The Robert Frost farm in Derry NH that is.
Robert is an interesting fellow, he was born in California, schooled in Mass, spent most of his life and died in Vermont, yet according to his own words was New Hampshire through and through.
Having been evicted and needing a place to live, the above farm was purchased for Robert by his grandfather, with the stipulation that he work it for ten years ( the terms were even included in the old mans will ) Robert was not much of a farmer and once his chief farm advisor had left he stopped turning a profit.
Frost at heart was a poet and it was on this farm in Derry NH he produced much of if not most of his works, mainly in this simple New England kitchen after the rest of teh family would retire for the night
It is said that Frost did not enjoy milking cows according to the customary and natural schedule of the cows and tried to get the cows to work ( with little success) on his schedule.
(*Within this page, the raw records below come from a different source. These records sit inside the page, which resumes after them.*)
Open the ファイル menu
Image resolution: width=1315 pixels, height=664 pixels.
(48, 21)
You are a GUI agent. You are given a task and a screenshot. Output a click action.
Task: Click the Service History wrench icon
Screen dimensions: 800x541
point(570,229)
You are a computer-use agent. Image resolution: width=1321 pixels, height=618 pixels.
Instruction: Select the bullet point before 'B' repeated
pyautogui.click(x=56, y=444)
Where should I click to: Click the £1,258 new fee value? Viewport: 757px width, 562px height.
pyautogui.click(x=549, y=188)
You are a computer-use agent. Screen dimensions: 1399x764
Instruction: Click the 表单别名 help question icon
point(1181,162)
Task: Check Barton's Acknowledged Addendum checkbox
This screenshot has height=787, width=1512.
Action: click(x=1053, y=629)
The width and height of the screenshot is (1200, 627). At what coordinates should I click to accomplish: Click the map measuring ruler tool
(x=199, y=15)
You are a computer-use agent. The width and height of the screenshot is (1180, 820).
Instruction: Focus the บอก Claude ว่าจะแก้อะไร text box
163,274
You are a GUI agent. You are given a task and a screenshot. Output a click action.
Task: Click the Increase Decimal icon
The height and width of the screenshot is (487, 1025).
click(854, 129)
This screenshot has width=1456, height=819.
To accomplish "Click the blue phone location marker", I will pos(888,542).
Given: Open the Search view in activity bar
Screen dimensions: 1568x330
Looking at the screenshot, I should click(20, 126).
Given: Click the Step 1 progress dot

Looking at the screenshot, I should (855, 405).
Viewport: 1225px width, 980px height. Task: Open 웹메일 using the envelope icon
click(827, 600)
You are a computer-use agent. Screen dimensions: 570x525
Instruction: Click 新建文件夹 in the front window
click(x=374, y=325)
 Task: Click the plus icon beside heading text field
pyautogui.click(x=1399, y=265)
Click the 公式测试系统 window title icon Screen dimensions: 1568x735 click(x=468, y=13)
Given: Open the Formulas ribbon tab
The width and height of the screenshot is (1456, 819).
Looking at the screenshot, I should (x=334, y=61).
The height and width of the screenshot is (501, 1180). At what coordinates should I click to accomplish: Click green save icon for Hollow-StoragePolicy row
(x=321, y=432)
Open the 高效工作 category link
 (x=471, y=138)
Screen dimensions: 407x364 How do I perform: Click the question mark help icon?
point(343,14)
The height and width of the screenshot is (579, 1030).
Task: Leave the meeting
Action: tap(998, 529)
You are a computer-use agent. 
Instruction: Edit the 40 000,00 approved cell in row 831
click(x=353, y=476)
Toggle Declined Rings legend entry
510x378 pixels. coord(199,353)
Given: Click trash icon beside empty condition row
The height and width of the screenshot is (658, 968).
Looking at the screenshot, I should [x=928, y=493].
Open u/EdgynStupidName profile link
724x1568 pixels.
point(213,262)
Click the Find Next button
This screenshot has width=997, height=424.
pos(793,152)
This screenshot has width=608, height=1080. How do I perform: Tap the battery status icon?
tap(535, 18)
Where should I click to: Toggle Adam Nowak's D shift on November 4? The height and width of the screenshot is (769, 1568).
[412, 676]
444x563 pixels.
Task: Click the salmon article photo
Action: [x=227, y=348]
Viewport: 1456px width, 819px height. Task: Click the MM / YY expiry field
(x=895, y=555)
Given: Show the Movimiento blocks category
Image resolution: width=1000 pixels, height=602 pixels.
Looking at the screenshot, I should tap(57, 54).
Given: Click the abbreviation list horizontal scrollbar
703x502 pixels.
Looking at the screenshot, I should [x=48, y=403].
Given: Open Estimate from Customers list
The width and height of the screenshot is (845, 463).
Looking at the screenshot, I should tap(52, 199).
The day room above saw the deaths of Roberts son, and two men including his father in law who never much liked Robert, until he had grand children that is. His sons death was particularly tragic and was the basis of the poem Home burial. No the child is not buried on the property, a family dog however is.
This is the hired hands quarters just behind one of the childrens bedrooms. This was high living for hired farm hands back then. Inside and next to the chimney
Robert was not given to public speaking, which could have cost him a job and Pinkerton Academy , however a Reverend from Mass invited him t a men's meeting and told him to bring a poem along, Frost was about to declined the invite but his wife Elinor basically kicked him in the butt and told him to go. Still it was the Reverend and not Frost the read the poem, apparently it was good enough(?) to get him a position as a teacher.
The family left the farm in 1909 and sold it in 1911. It passed through the hands of five owners and was a junkyard before finally being restored under the guidance of Roberts eldest daughter in the eighties
This is the Mending Wall
It was Frosts neighbor who said fences make good neighbors as they both yearly mended the wall , Robert however would just as soon let the wall fall to the ground.
The Road Not Taken
Robert Frost
Two roads diverged in a yellow wood,
And sorry I could not travel both
And be one traveler, long I stood
And looked down one as far as I could
To where it bent in the undergrowth;
Then took the other, as just as fair,
And having perhaps the better claim,
Because it was grassy and wanted wear;
Though as for that the passing there
Had worn them really about the same,
And both that morning equally lay
In leaves no step had trodden black.
Oh, I kept the first for another day!
Yet knowing how way leads on to way,
I doubted if I should ever come back.
I shall be telling this with a sigh
Somewhere ages and ages hence:
Two roads diverged in a wood, and I-
I took the one less traveled by,
And that has made all the difference.